Re: RDF Dataset Notifications

Hi,

On 17 April 2010 12:22, Giovanni Tummarello <g.tummarello@gmail.com> wrote:
> i tell you what we're going to be supporting in Sindice very soon and
> it would be great if you could add it to the table:
>
> simple existing sitemaps :-). Sitemaps provide the list of URLs to
> crawl and for each one either a "last updated" field or "update
> frequerncy".
>
> If the website cares to update the last updated properly then also
> huge datasets can be kept in sync on daily (or less) bases.
>
> by publishing RDF in entity based slices (HTML + RDFa) the mechanism
> simply works fine and it is the same large web publishers have been
> using for years to expose the deep web so it is not difficult to
> explain etc.
>
> for large datasets which are large RDF files, the Semantic Sitemap
> extention does its job for us (dbpedia and many others are in Sindice
> because of that)
>
> What do you think?
> ...
Yes, directed and undirected crawling needs to be included.

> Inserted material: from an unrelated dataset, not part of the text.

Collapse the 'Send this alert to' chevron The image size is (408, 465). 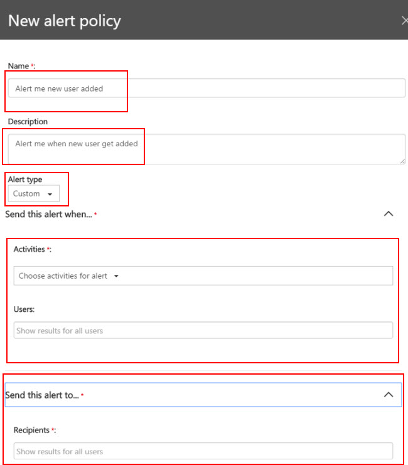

I've tweaked the spreadsheet into two worksheets:

* Approaches for mirroring data, e.g exports, crawling, etc
* Approaches for syndicating notifications/changes

The latter is what I had originally, but the mirroring aspects are
new. I've included semantic sitemaps on there, along with simple
dataset exports, BitTorrent, etc.

A system may choose to just regularly mirror a dataset using a dump,
or via a crawl. Or it may compare an initial mirror with
synchronisation via further update notifications.

Hopefully the new spreadsheet helps tease some of that out:

http://spreadsheets.google.com/pub?key=tLWdskoM-2--vLjUI05e7qQ&output=html

Cheers,

L.

-- 
Leigh Dodds
Programme Manager, Talis Platform
Talis
leigh.dodds@talis.com
http://www.talis.com

Received on Sunday, 18 April 2010 15:46:45 UTC